Un-quirkify

When I try and list the Australian movies I loved just before moving here, the ones that spring to mind are Priscilla, Love Serenade, Strictly Ballroom, The Dish and Muriel. The one thing they all have in common: they’re quirky.

They’re all nineties’ comedies. Some of them worked, others didn’t. I loved them nonetheless.

It is interesting that overall our comedies seem to better stand the test of time than our serious drama, of which at least an equal amount was produced around the same period.

The comedies are what this industry is primarily remembered for.

Do they represent more accurately how Australians are seen by other cultures? Possibly.

quirk (kwûrk)

n.

1. A peculiarity of behavior; an idiosyncrasy.
2. An unpredictable or unaccountable act or event.
3. A sudden sharp turn or twist.
4. An equivocation; a quibble.
5. Architecture A lengthwise groove on a molding.

THE POWER OF QUIRKY

Australian comedies are still loved for their quirkiness. (Some, unfortunately, not by enough people to justify their cost.)
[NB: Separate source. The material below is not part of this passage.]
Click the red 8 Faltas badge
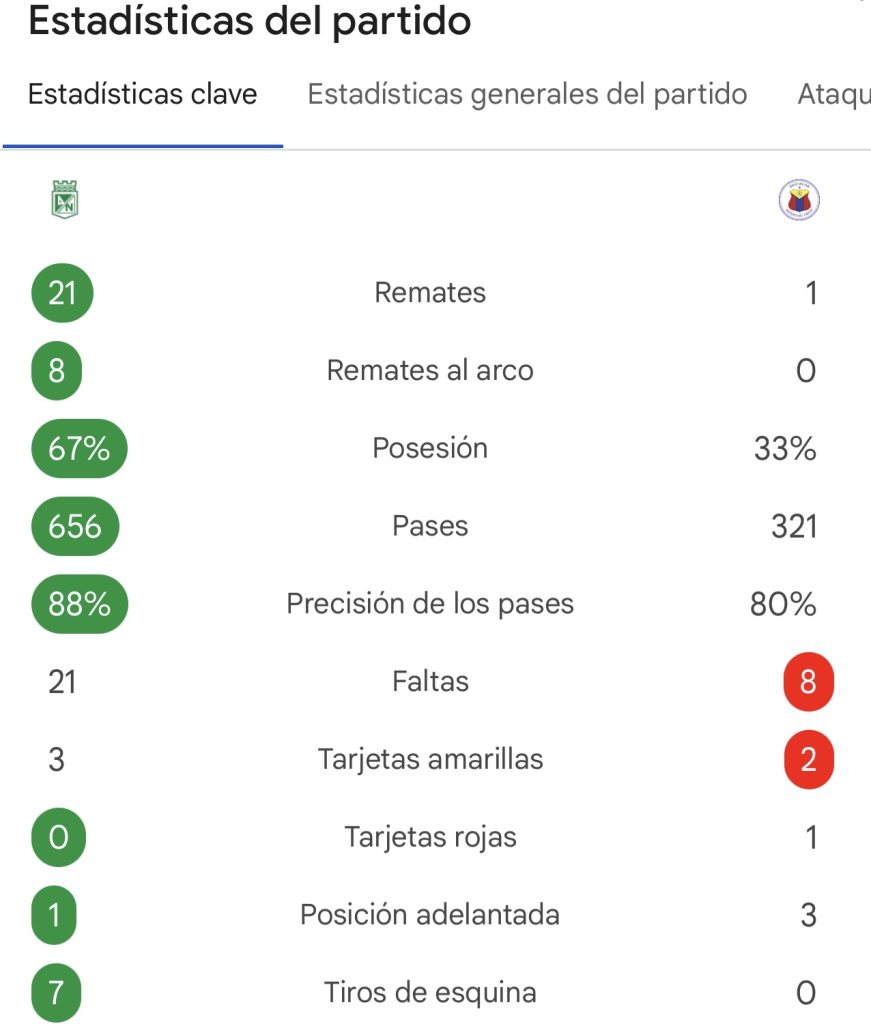Image resolution: width=871 pixels, height=1024 pixels. click(x=808, y=681)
Let’s look at what advantages quirky brings to a movie.

1. Quirky is fun

Boring is certainly unquirky and therefore the screenwriter is naturally more attracted to quirky.

In this context, it also means colorful, unpredictable and plain fun.

Quirky is more visible when it comes to movie trailers, soundtracks, soundbites and posters.

2. Quirky is Australian

As suggested above, quirky is often associated with the Australian people, which is a positive one.

It may be stereotyping but hey, that’s what people do!

Non-Australians find the Australian language quirky, just like their humor and some of their customs, e.g. Akubra hats and Santa in shorts.

3. Quirky is different

If you have a competently told story, the quirkiness adds an edge. It sets the story and its characters apart.

Perhaps this quirkiness helps movies to be more unique. It seems Australian films have long put this edge above any commercial aspirations. It is my suspicion that Australian filmmakers want to appeal to the critics and to their peers more than to an audience. (That’s just my theory)

4. Quirkiness adds freedom

Quirky characters have a license to do and say things that others can’t.

Here we can easily extrapolate to television comedy, as Kath & Kim spring to mind.

It’s the archetypal function of the jester. Only, it appears to me that in some of these movies the entire cast of characters is made up of jesters.

THE DANGERS OF THE UEBER-QUIRKY

The ticket-buying audience wants movies to be uniquely familiar.

But some filmmakers put so much emphasis on the unique that the familiar disappears.

That’s when quirky turns weird. And believe me, in the mind of the ticket buyers, there is a very fine line.

I must say recently I haven’t seen too many of those ueber-quirky (I have seen less movies overall) but boy, this has been handsomely compensated by the screenplays, synopses and loglines from newbie writers that cross my desk.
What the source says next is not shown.